_WORK TO BE COMPLETED_
Without any pictures, retype exactly the lines that begin at the one holding "The width and height of the screenshot is (536, 157)." and end at the last line of the data below.

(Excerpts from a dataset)
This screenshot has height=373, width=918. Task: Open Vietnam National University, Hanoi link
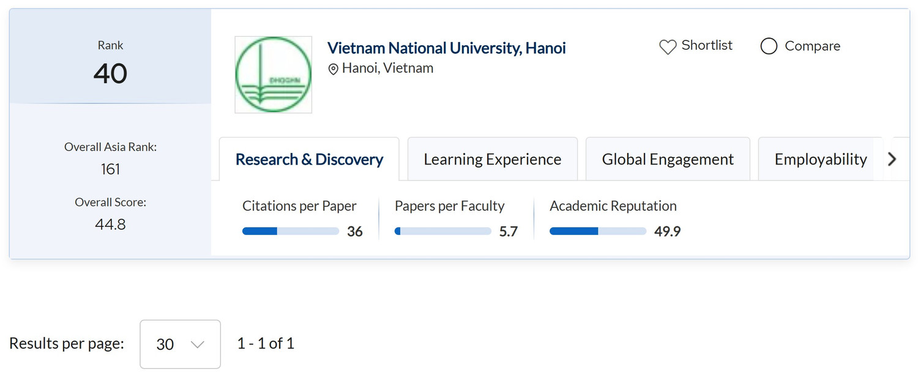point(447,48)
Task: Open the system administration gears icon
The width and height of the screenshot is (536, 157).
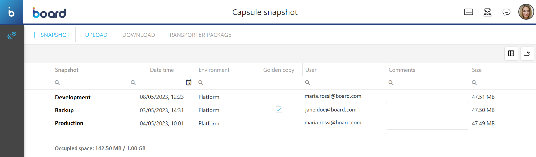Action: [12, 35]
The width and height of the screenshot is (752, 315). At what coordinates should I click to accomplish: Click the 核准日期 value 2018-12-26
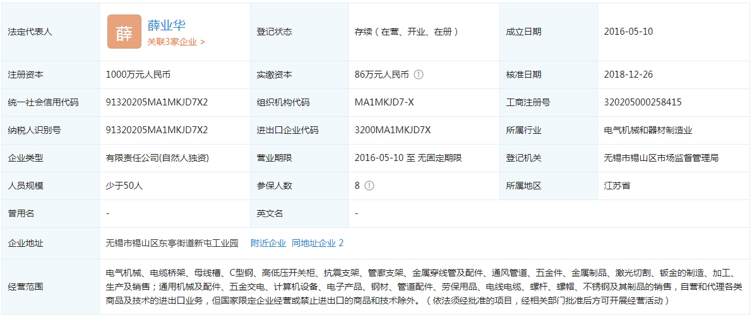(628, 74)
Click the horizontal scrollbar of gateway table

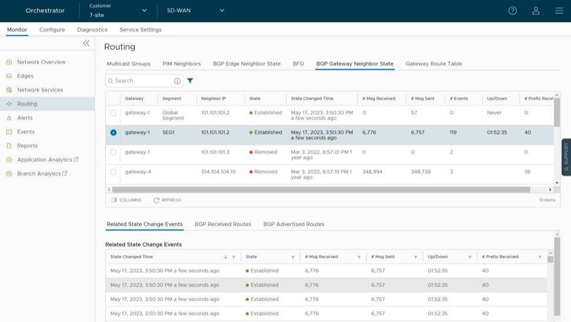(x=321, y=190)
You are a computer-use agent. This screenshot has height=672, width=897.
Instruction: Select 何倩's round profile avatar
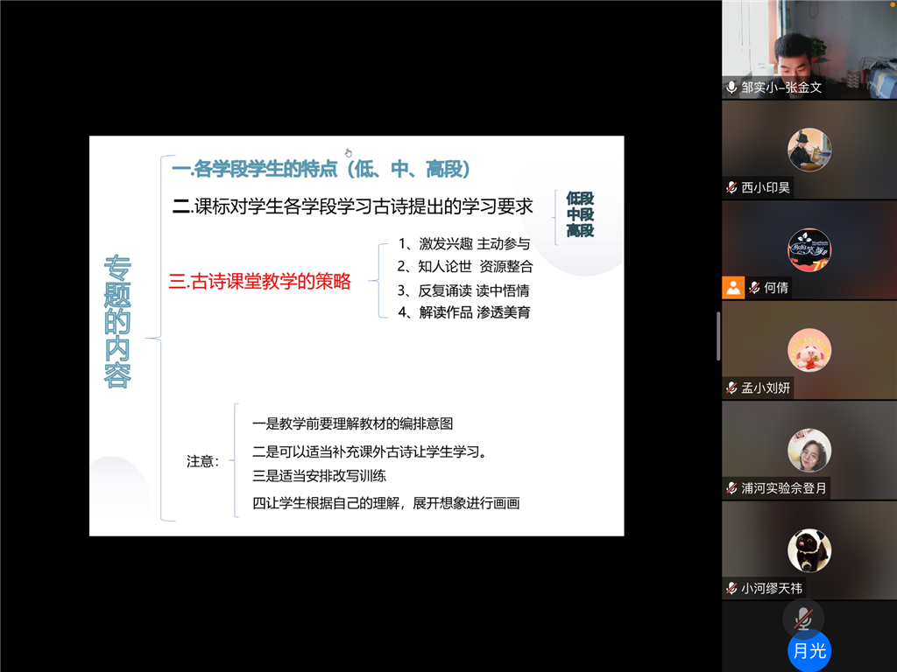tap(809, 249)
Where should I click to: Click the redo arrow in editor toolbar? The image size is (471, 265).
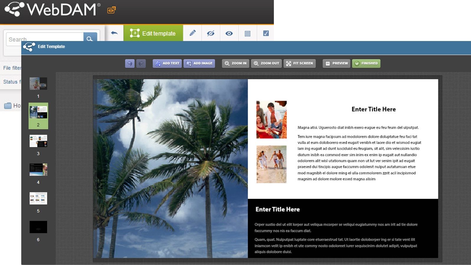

_ANSWER_
The width and height of the screenshot is (536, 157).
Action: [12, 35]
The width and height of the screenshot is (752, 315). At what coordinates should I click to accomplish: Click the 核准日期 value 2018-12-26
(628, 74)
Click the horizontal scrollbar of gateway table

(x=321, y=190)
You are a computer-use agent. This screenshot has height=672, width=897.
Instruction: Select 何倩's round profile avatar
tap(809, 249)
Where should I click to: Click the redo arrow in editor toolbar? The image size is (471, 265).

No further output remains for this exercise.